What to do: Reproduce all records exactly.

Pixel coordinate grounding data:
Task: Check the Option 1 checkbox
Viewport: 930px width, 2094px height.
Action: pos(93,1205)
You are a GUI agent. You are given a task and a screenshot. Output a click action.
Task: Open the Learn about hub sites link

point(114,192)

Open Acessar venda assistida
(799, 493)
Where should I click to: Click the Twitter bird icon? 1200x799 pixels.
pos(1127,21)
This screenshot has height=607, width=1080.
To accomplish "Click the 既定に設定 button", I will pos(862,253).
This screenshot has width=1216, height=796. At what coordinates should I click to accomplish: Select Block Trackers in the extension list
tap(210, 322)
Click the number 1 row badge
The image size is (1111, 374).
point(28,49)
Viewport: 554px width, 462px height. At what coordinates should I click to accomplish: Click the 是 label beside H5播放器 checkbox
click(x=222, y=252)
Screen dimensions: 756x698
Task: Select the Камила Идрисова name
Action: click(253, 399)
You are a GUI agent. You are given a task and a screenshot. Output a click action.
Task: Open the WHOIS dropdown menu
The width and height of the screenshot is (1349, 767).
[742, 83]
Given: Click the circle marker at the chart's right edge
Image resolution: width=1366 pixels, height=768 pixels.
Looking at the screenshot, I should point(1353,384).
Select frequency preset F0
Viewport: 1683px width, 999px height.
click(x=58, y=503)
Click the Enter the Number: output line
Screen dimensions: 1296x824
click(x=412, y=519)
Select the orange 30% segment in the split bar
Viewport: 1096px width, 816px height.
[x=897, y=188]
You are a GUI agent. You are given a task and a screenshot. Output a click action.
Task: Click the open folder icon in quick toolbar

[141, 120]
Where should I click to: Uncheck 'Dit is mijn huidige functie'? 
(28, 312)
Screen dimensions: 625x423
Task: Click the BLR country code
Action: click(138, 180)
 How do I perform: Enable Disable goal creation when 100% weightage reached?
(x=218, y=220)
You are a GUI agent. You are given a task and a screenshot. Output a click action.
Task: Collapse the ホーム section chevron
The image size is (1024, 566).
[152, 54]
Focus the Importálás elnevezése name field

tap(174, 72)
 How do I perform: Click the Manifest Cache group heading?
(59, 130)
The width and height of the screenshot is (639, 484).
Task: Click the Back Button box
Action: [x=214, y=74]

Reply to the task:
Task: Check the Option 1 checkbox
Viewport: 930px width, 2094px height.
Action: pos(93,1205)
You are a GUI agent. You are given a task and a screenshot. Output a click action.
Task: Open the Learn about hub sites link

point(114,192)

Open Acessar venda assistida
(799, 493)
Where should I click to: Click the Twitter bird icon? 1200x799 pixels.
pos(1127,21)
This screenshot has height=607, width=1080.
To accomplish "Click the 既定に設定 button", I will pos(862,253).
This screenshot has width=1216, height=796. At what coordinates should I click to accomplish: Select Block Trackers in the extension list
tap(210, 322)
Click the number 1 row badge
The image size is (1111, 374).
point(28,49)
Viewport: 554px width, 462px height. At what coordinates should I click to accomplish: Click the 是 label beside H5播放器 checkbox
click(x=222, y=252)
Screen dimensions: 756x698
Task: Select the Камила Идрисова name
Action: click(253, 399)
You are a GUI agent. You are given a task and a screenshot. Output a click action.
Task: Open the WHOIS dropdown menu
The width and height of the screenshot is (1349, 767).
[742, 83]
Given: Click the circle marker at the chart's right edge
Image resolution: width=1366 pixels, height=768 pixels.
Looking at the screenshot, I should point(1353,384).
Select frequency preset F0
Viewport: 1683px width, 999px height.
click(x=58, y=503)
Click the Enter the Number: output line
Screen dimensions: 1296x824
click(x=412, y=519)
Select the orange 30% segment in the split bar
Viewport: 1096px width, 816px height.
[x=897, y=188]
You are a GUI agent. You are given a task and a screenshot. Output a click action.
Task: Click the open folder icon in quick toolbar

[141, 120]
Where should I click to: Uncheck 'Dit is mijn huidige functie'? 
(28, 312)
Screen dimensions: 625x423
Task: Click the BLR country code
Action: click(138, 180)
 How do I perform: Enable Disable goal creation when 100% weightage reached?
(x=218, y=220)
You are a GUI agent. You are given a task and a screenshot. Output a click action.
Task: Collapse the ホーム section chevron
The image size is (1024, 566).
[152, 54]
Focus the Importálás elnevezése name field

tap(174, 72)
 How do I perform: Click the Manifest Cache group heading?
(59, 130)
The width and height of the screenshot is (639, 484).
Task: Click the Back Button box
Action: [x=214, y=74]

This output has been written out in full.